Runtime polymorphism can be done in plain C with tags or function pointers. You don’t need to practice these C++-isms in real projects.

11.3 Sorted set lookup, insert, and delete

Lookup by name

Lookup by name is just a hashtable lookup.

ZNode *zset_lookup(ZSet *zset, const char *name, size_t len) {
    if (!zset->tree) {
        return NULL;
    }
    HKey key;
    key.node.hcode = str_hash((uint8_t *)name, len);
    key.name = name;
    key.len = len;
    HNode *found = hm_lookup(&zset->hmap, &key.node, &hcmp);
    return found ? container_of(found, ZNode, hmap) : NULL;
}

HKey is a helper struct for the hashtable key compare function.

struct HKey {
    HNode node;
    const char *name = NULL;
    size_t len = 0;
};

static bool hcmp(HNode *node, HNode *key) {
    ZNode *znode = container_of(node, ZNode, hmap);
    HKey *hkey = container_of(key, HKey, node);
    if (znode->len != hkey->len) {
        return false;
    }
    return 0 == memcmp(znode->name, hkey->name, znode->len);
}

AVL tree insert

Tree insert is the same as search_and_insert() from the last chapter.
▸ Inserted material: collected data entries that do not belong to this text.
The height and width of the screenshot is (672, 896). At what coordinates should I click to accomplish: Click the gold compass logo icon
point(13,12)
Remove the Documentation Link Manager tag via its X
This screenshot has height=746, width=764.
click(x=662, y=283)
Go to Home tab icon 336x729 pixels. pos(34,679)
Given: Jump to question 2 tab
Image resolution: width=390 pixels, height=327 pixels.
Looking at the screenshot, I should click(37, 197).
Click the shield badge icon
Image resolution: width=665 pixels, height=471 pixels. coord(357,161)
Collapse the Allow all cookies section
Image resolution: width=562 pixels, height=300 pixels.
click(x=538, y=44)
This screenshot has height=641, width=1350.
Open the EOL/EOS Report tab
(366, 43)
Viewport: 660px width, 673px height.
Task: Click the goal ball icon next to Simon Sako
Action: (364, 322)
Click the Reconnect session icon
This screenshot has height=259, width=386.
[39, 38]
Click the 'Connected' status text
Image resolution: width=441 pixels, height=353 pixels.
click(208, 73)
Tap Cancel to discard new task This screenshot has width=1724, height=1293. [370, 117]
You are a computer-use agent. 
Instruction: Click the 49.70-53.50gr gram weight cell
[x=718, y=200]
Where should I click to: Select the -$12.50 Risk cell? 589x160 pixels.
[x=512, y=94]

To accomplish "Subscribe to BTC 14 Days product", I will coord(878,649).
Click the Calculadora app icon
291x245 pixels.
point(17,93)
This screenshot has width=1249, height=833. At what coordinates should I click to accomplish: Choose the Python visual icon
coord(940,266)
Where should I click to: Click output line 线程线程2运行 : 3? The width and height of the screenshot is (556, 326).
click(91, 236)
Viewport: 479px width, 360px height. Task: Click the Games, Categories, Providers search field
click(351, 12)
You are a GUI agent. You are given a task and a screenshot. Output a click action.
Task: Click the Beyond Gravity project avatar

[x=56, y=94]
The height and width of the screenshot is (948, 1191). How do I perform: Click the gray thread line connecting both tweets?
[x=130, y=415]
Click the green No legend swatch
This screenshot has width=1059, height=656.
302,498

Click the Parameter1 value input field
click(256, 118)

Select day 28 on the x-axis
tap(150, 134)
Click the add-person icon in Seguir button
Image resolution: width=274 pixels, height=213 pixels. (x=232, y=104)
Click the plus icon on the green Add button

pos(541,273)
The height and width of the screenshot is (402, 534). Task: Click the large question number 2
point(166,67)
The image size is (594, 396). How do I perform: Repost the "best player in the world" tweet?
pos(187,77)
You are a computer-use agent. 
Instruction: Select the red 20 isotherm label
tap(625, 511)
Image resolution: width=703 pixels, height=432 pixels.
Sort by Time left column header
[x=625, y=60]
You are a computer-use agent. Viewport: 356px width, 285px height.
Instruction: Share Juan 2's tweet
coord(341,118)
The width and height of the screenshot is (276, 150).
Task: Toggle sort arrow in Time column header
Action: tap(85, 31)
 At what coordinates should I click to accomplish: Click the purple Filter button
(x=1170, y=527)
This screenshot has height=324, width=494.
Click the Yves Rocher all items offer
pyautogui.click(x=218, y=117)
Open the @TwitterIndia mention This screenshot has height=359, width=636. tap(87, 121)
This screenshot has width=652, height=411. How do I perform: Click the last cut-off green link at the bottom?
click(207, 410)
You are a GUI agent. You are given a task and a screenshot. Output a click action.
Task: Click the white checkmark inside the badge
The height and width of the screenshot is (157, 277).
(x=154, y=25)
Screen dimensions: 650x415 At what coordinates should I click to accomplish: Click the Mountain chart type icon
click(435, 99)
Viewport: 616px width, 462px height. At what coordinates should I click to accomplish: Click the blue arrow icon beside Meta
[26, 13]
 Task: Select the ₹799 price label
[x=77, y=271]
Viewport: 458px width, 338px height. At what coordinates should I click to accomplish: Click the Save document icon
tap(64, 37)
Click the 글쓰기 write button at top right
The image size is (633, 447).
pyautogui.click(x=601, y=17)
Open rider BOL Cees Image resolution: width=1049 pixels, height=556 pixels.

static void tree_insert(ZSet *zset, ZNode *node) {
    AVLNode *parent = NULL;         // insert under this node
    AVLNode **from = &zset->root;   // the incoming pointer to the next node
    while (*from) {                 // tree search
        parent = *from;
        from = zless(&node->tree, parent) ? &parent->left : &parent->right;
    }
    *from = &node->tree;            // attach the new node
    node->tree.parent = parent;
    zset->root = avl_fix(&node->tree);
}

zless() is the tuple comparison function.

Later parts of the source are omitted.